━━━━━ Source excerpt

This week I attended the Open Education conference. Like many conferences these days, it was fully virtual. Meaning a lot of Zoom time in sessions. I suspect that I am like many of you and have a bit of a love/hate relationship with virtual conferences. I love the flexibility and how virtual conferences are much more accessible and global, as was the case with this year’s OpenEd conference. Participants from over 50 countries is amazing for the OpenEd conference which has often been (rightly) criticized as being overly North America-centric. But it’s also pretty easy to wander when faced with neverending Zoom sessions.

So for this conference, I wanted to revisit the old days of blogging the sessions in an attempt to try to use blogging as a way to stay engaged over multiple days of virtual sessions. And it worked really well for me as an engagement technique this week.

It wasn’t quite the minute-by-minute live-blogging, but I did want to try to write and publish quickly – within minutes of a session ending, so it was a constant write/revise on the fly as I tried to keep up with the conference schedule.

To wrap up this week of blogging mania (15 posts in a week), I thought I’d finish with a listicle-style post on my observations blogging a conference this week.

  1. Writing for the world forces you to pay closer attention. I found myself fully engaged in every session I was blogging. And the important piece to this is the open publishing piece – the sharing at the end with a wider audience. I mean, taking notes is nothing new. But knowing your notes are going to be live and read by others forces you to pay even closer attention and write for a general audience as opposed to the lazy shortcuts you can sometimes take when writing your own notes. This isn’t really news to me, but it certainly was reinforced this week that writing with a potential audience of the world makes you pay attention and add in an extra level of care to ensure you do justice to the material, which segues nicely to…..
  2. There is a challenge of inadvertently misrepresenting someones point. This is a big one and one I try to work hard at mitigating. Having a section at the end of the post for my own thoughts and takeaways that I can add to as the talk happens is a good place to post my own interpretations of the sessions. I also used presenter slides as a second source when the presenters made them available at the start of the session (thank you to presenters who started off their session with links to the slides).
  3. You sacrifice a bit of your the ability to fully participate in Q&A or chat sessions. I usually like to participate in the chat, or to post questions or contribute to crowdsource activities. While blogging I wasn’t able to do that as I was often head down writing.

━━━━━━━━━━
━━━━━ Supplied material

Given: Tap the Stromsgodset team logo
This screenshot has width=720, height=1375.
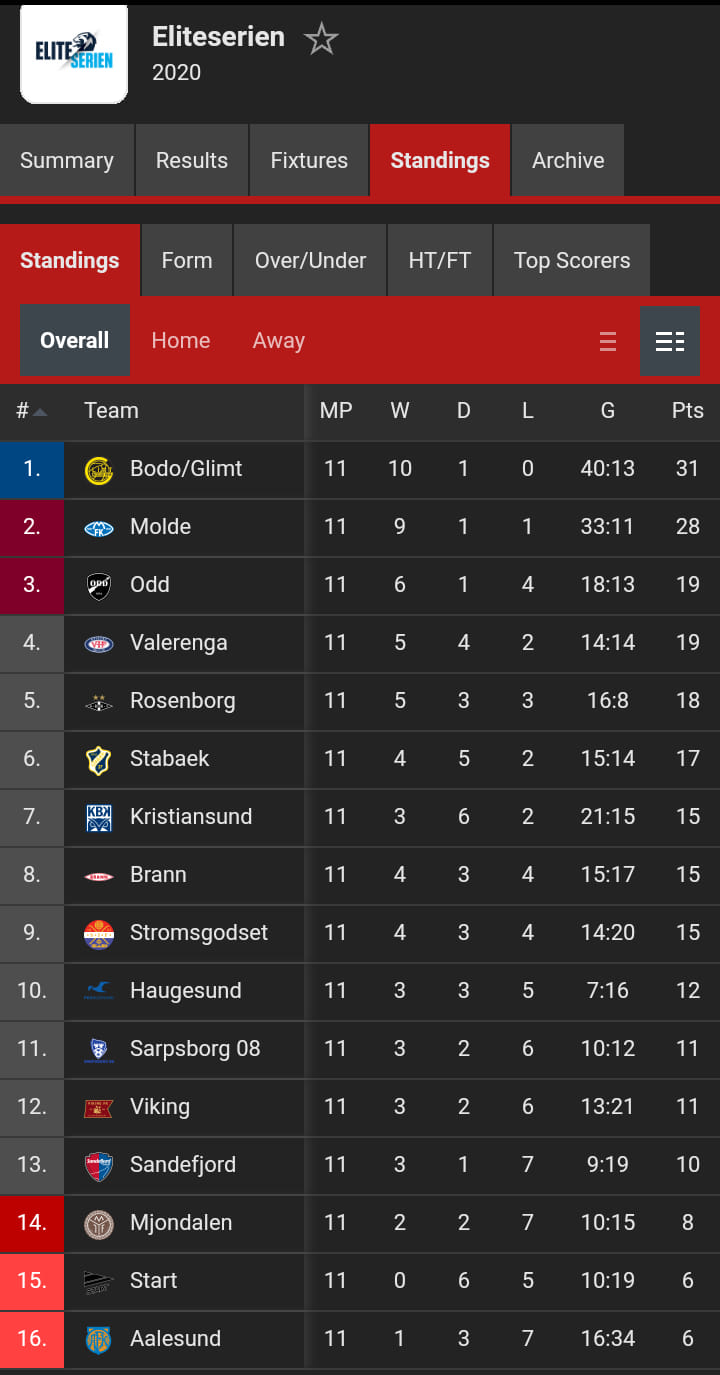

━━━━━━━━━━

▸ **Objective**: According to the blog post about the Open Education conference above, how many posts did the writer publish during the conference week?

▸ **Response to this task**: 15 posts.